We recovered well and my husband has a good job now.
Right now, I'm just focusing on getting rid of excessive amounts of cash out of our bank account, and I'm building up some I Series savings bonds before moving on to EE.
It'll be a long time before I'm interested in stocks again, because there would have to be a massive correction from these levels of like 30-40% before I bite.
In the mean time, why let the money you're not going to need for daily bills and and emergency expenditures rot away at bank account interest? I Bonds have the benefit of paying out interest that beats inflation a little, and EE Bonds are guaranteed to double if you sit on them for 20 years. (The worst that happens is after a year you could redeem all or part of one with very little earned interest and a 3 month interest penalty.).
In no way is your principle ever at risk. The EE rate works out to 3.5%, or about 3.6% in my neck of the woods (Illinois) when you consider that state and local governments MAY NOT tax the interest.
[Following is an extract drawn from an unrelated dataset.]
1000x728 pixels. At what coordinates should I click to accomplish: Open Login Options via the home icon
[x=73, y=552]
What you're doing is deferring the tax on the interest while you hold them and paying them later once they mature.
Inflation is something to consider. I remember I used to always get a savings bond from my grandparents and aunt every year. When I was 18 I cashed them out and weren't worth very much (though still a nice thought).
We'll probably be in an ultra low interest rate environment for the remainder of our lives.
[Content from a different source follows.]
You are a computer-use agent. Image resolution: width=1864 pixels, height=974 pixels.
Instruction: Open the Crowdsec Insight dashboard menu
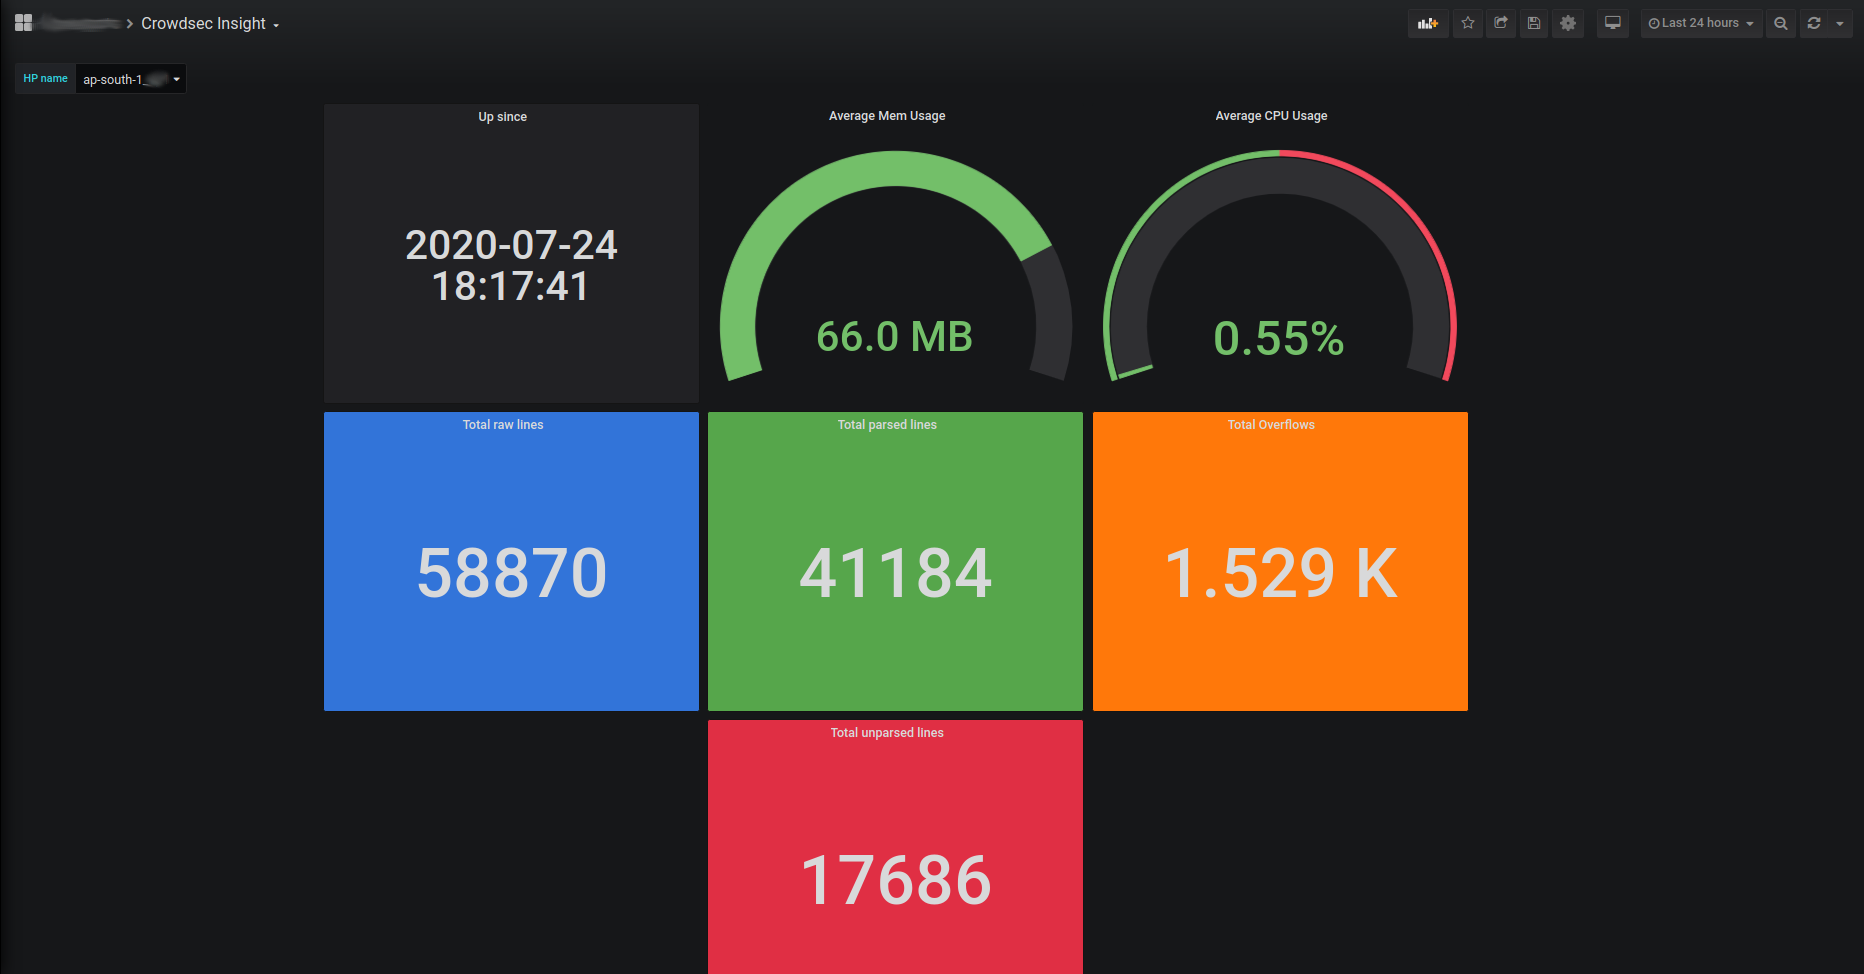(209, 23)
You defer federal tax on the interest, but states and locals can't touch Savings Bond interest at all.
With the guaranteed doubling after 20 years on an EE and with the exemption for state and local income taxes, the EE will most likely beat inflation.
If you put $100 in an EE in 2001 you could cash it out now for $200, but you'd only need about $149 to buy what $100 did in 2001. So your real, net profit on the EE bond would have been $51 (less the federal tax on the $100...still, you would see a real gain in the end).
Considering that you didn't risk any principal and that the US government has never defaulted on its bonds, Savings Bonds are considered the closest thing to a perfectly safe savings instrument.
If you look at the S&P 500 over the decades, it has only averaged something like 5% annual growth since 1956 (iirc), so 3.6% annual guaranteed with no loss possible is not an _awful_ deal.
Especially when you consider that most people suspect the stock market is overvalued right now, and has only continued to gain on paper thanks to Herculean efforts by the Federal Reserve and enormous deficit spending.
Try 8% growth in the SPY since 1956.
https://www.thestreet.com/investing/annual-sp-500-returns-in-history
That is if you invested in a basic passive index funds like the SPY. If you held some SPXL where its 3x return of the spy then you would be looking at a return of 24%.
@redpat wrote:The market is a traders market w/ rotating cycles.
Selling OTM naked puts and covered calls, the house always wins......
There is always opportunity in any market condition, all you need is knowledege and research/homework.
I had a guy at work yesterday tell me he went all in with a health care stock.
That might work for a while but as soon as a correction hits you'll start losing big.
Staying all cash and just putting in a trade once in a while is the best way to avoid declines from corrections, IMO.